Les animaux entrent en production après une période d’acclimatation, de manière à ce qu’ils s’habituent aux conditions d’élevage, limitant ainsi le stress lors des différentes manipulations. Ils sont hébergés sur litière (sciure/lanières de carton) assurant l’enrichissement du milieu et permettant aux souris de faire leur nid. Un tunnel PVC est introduit dans la cage permettant aux souris de répondre à un besoin physiologique de bien-être animal. Un suivi quotidien par cage permet de contrôler l’état sanitaire des souris. Les animaux continuent de se mouvoir dans la cage et de s’alimenter. Toutefois si un animal présente des signes de dégradation de son état sanitaire il est immédiatement euthanasié. Ces signes sont : isolement, apathie, dos voussé, yeux plissés, poil piqué. De même l’injection couplée de toxoplasmes et de cellules sarcome TG180 permet de limiter la colonisation des cellules de la souris de la 1ère heure à la 60ème heures et donc d’en diminuer l’impact : le toxoplasme étant un parasite intracellulaire strict, il n’est pas agressif pour la souris tant qu’il est dans la cellule et n’a pas de conséquence sur son état sanitaire. Les cellules ne peuvent pas se multiplier et donc ne sont pas toxique pour l’animal et provoquer les nuisances qu’elles pourraient causer si elles étaient inoculées seules, à savoir la production d’une quantité importante d’ascite après une dizaine de jours d’incubation. De plus le protocole ne dure que trois jours, il n’y a pas de début de production d’ascite. Au-delà de la 60ème heure le toxoplasme a lysé la totalité des cellules et se retrouve libéré dans le péritoine. Il colonise alors les cellules de la souris et devient agressif et des signes d’inconfort apparaissent. Pour diminuer ceux-ci, il est prévu systématiquement, 48 heures après l’inoculation une analgésie par injection sous cutanée d’un anti-inflammatoire non stéroïdien de type Kétoprofène. Cette molécule est dotée d’une puissante activité anti-inflammatoire, antalgique et antipyrétique. La concentration maximale est atteinte en une heure et reste constante et élevée au niveau des sites inflammatoires pendant 30 à 36 heures, ce qui couvre la totalité du protocole. Les animaux sont alors euthanasiés puis le liquide d’intérêt est récolté.

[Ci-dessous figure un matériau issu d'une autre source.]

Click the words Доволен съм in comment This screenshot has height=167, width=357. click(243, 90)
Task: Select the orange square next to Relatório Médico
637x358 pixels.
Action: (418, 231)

Expliquer le choix des espèces et les stades de développement y afférents.

A l’origine la culture de toxoplasmes a été validée sur souris pour assurer la performance des tests de diagnostic in vitro. Pour assurer la révélation des anticorps dirigés contre les toxoplasmes, ces kits actuels sont composés de toxoplasmes entiers produits sur souris. Ce mode de production permet une affinité forte et une reconnaissance complète des différents types d’anticorps existants. L’intérêt est de garantir la fiabilité du résultat rendu : un faux résultat (faux positif, faux négatif ou erreur de dosage) rendu par le test dans un laboratoire clinique peut avoir un impact grave sur la santé, le suivi médical et la prise en charge des patients testés avec ces méthodes. De plus ces trousses de diagnostic sont considérées comme matériel de référence et sont utilisés en confirmation, c’est-à-dire en deuxième intention (pour éviter un diagnostic erroné). Ils permettent la prise de décision en cas de résultats sur des sera à résultats douteux. Les animaux utilisés sont des souris femelles de réformes d’un poids de 20-39g de souches robustes, calmes et permettent une manipulation aisée. L’utilisation de souris de cette tranche de poids permet d’avoir un liquide d’intérêt de bonne qualité. Des essais menés sur des animaux plus jeunes et d’un poids inférieur ont montré que le liquide d’intérêt était de moins bonne qualité car souvent hémolytique et bien moins concentré . Après une période d’acclimatation les animaux entrent en production.